Elections

New York City should expand voting rights as part of charter revision

New York state keeps failing to ease voting, but New York City can do it on their own.

Mayor Bill de Blasio signs legislation to create a online voter registration system in December, 2017.

Mayor Bill de Blasio signs legislation to create a online voter registration system in December, 2017. Michael Appleton/Mayoral Photography Office

New York’s state Legislature is lagging behind the rest of the country when it comes to promoting democracy and making voting accessible to all eligible citizens. Thirty-seven states have early voting, allowing more opportunities to go to the polls for people who have trouble getting off of work or finding child care. Currently, New Yorkers are stuck with fixed hours on a Tuesday. Twelve states and the District of Columbia have automatic registration while New York has strict deadlines to register or change party enrollment. Twenty seven states and D.C. have no-excuse absentee voting, while New Yorkers must predict in advance if they will be out of town or too ill to vote.

Many states have open primaries, permitting voters to decide on the spot from which party candidates to choose.
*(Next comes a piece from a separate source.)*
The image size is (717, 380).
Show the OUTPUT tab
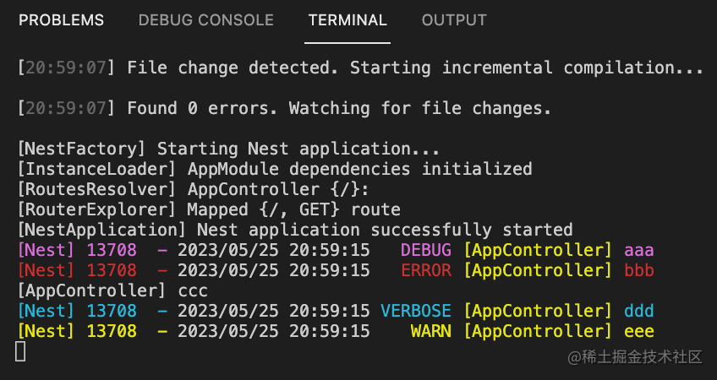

I don’t favor such open-ended procedures – party affiliation should be meaningful – but New Yorkers who want to change enrollment from one party to another must currently do it 25 days before the last year’s general election. That is a ridiculously long time. Voters should be able to change parties a month or two before the primaries.

Fifteen cities and the state of Maine use instant runoff voting, which eliminates a second trip to the polls to vote for the top two-vote getters. Although New York City has runoffs only for mayor, public advocate and comptroller, voters should be able to rank their choices on one ballot rather than have to make a second trip to the polls two weeks later and use taxpayer dollars for a second vote. If it works for the other cities (and, by the way, the Academy Awards), New Yorkers could learn how to do this fairly easily.

This year, the state Legislature has failed again to pass election reform, but cities and other local governments throughout New York state have a powerful tool at their disposal to make their own elections more democratic and user-friendly. For example, New York City’s Charter Revision Commission in 1988 enacted a campaign finance program that is the envy of the nation. The city also has term limits for city public officials and non-partisan voting for vacancy elections. A few years ago, a charter commission even lowered the number of petition signatures required to get on the ballot. And just a few months ago, Suffolk County enacted its own campaign finance reform – a program providing public matching for its elections.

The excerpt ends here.